De Pedro joined the university in 2014 because the job was a “perfect match” for his interests.
“It included things that I am passionate about and that fit my strengths,” de Pedro said.
His job includes teaching piano students (majors, minors and non-majors) and the pedagogy curriculum, which he described as teaching teachers how to teach. De Pedro also oversees the graduate student curriculum, undergraduate students, the class piano area and is the director of the piano area of Lionel Hampton School of Music Preparatory Division.
De Pedro said his typical day includes a little bit of every part of his job description, as well as practicing and research. He said it can sometimes be hard to balance everything, but he tries to fulfill his job description to the best of his abilities while still taking time off to enjoy life.

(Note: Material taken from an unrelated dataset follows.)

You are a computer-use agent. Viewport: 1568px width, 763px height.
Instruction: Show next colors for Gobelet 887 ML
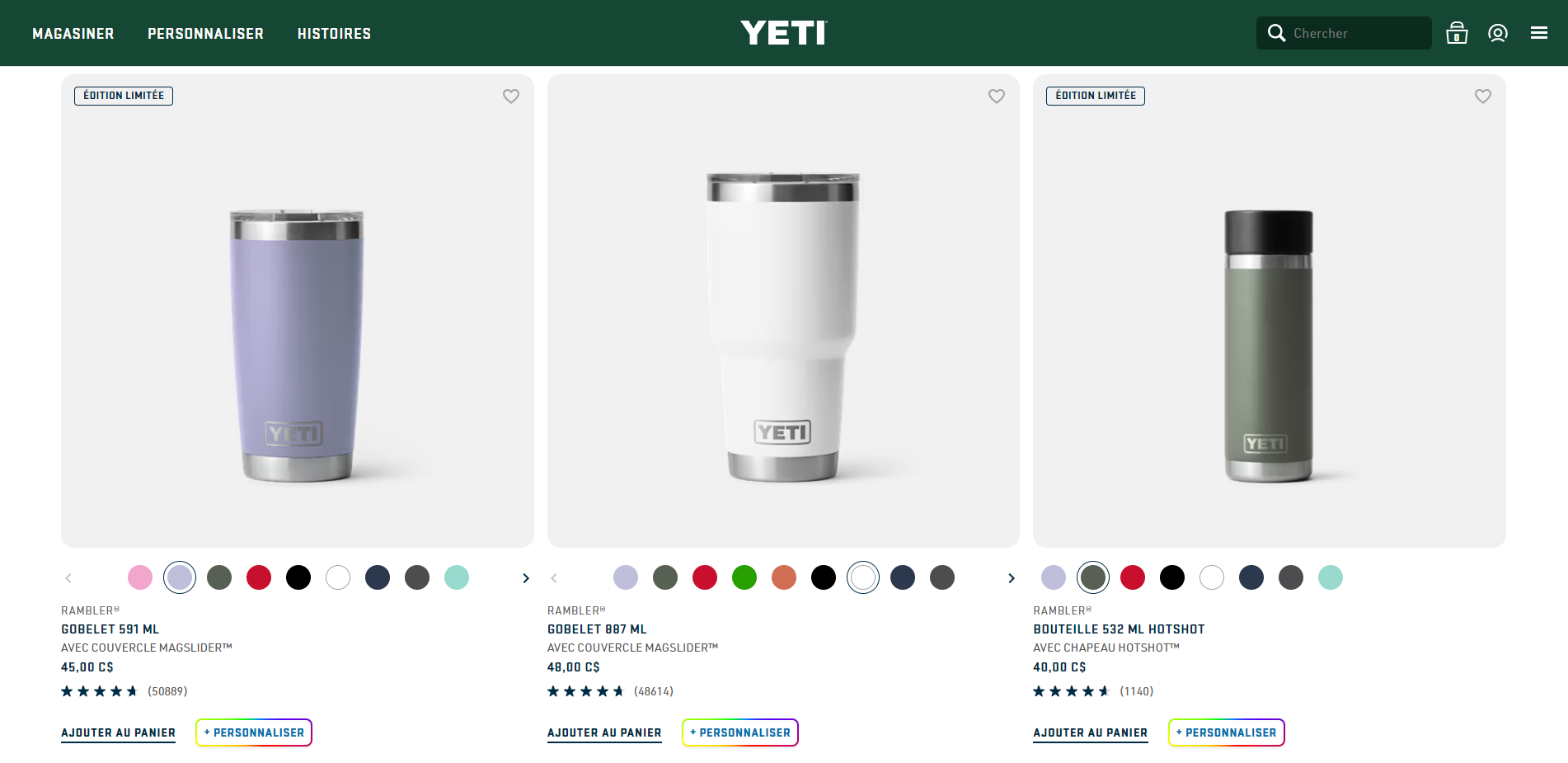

“I try to keep a balanced life as much as I can,” he said. “There’s a lot of work that I do, but at the same time, I like to be human.”
Throughout the summer, de Pedro performs all over the world. He said this summer he will be going to Australia, Brazil, Europe and Argentina.
De Pedro, who loves traveling, said his biggest goal for himself as a musician is to play in all seven continents. So far, he has five down, which will hopefully be six after a trip to Kenya this summer, he said.
“When I got to four, there were only three left,” he said. “But I really knew I wanted to go to all seven when I first visited South America.”
As the advisor of UI’s Music Teachers National Association collegiate chapter, de Pedro has travelled with the student group to present and perform at conferences in California, Nevada, Texas, Florida, South Carolina and Australia.
De Pedro said he will also be bringing students to Europe this summer. He said he hopes to give students the opportunity to understand where music started and immerse them in other cultures.
Teaching a lot of individual piano lessons, de Pedro said he has a lot of one on one time with students.
“My favorite thing about being a teacher is having a part to do with the growth of students,” de Pedro said. “The small environment really makes a huge difference, and the impact to each student is great.”
Graduate student of piano performance and pedagogy, Morgan Kline, has been taking private lessons from de Pedro for about six months and has had classes with him on and off for the last couple years. Kline said de Pedro has been a great instructor so far and keeps things interesting and exciting.
“He has really high expectations, but he also has a great sense of humor and makes you feel comfortable,” she said. “I go to lessons not fearful but not wanting to disappoint. He really cares a lot and makes you want to reach that level of expectation.”
Kline said de Pedro gives a lot to his students, working after hours to ensure their success and travelling with them. De Pedro even brings students to perform in his recitals with him, she said.
“He goes above and beyond when he doesn’t have to,” she said.
Among multiple other awards, de Pedro received the Steinway and Sons 2017 Top Teacher award in February, which honors outstanding instruction and leadership in piano education. Members of the university community also recently nominated de Pedro for the UI Hoffman Award in Teaching Excellence this year.
De Pedro said the people around him at school and at home influenced him to become a teacher. His father was a pianist, his first teacher and a director of church choirs when de Pedro was younger. Because of this, de Pedro began helping his father teach as a teenager.
“If not piano, I was teaching music at a young age,” de Pedro said. “I didn’t know anything else growing up. It was never really a question.”
Kline said outreach is a major part of what de Pedro does. She said he brings all Lionel Hampton School of Music faculty business cards with him when he travels and tries to get the university brand and name out there.
“It’s so easy to think of music as a dying thing,” Kline said. “Getting the name out there is so important and vital. He really does well in his work and is really effective with his teaching and recruiting.”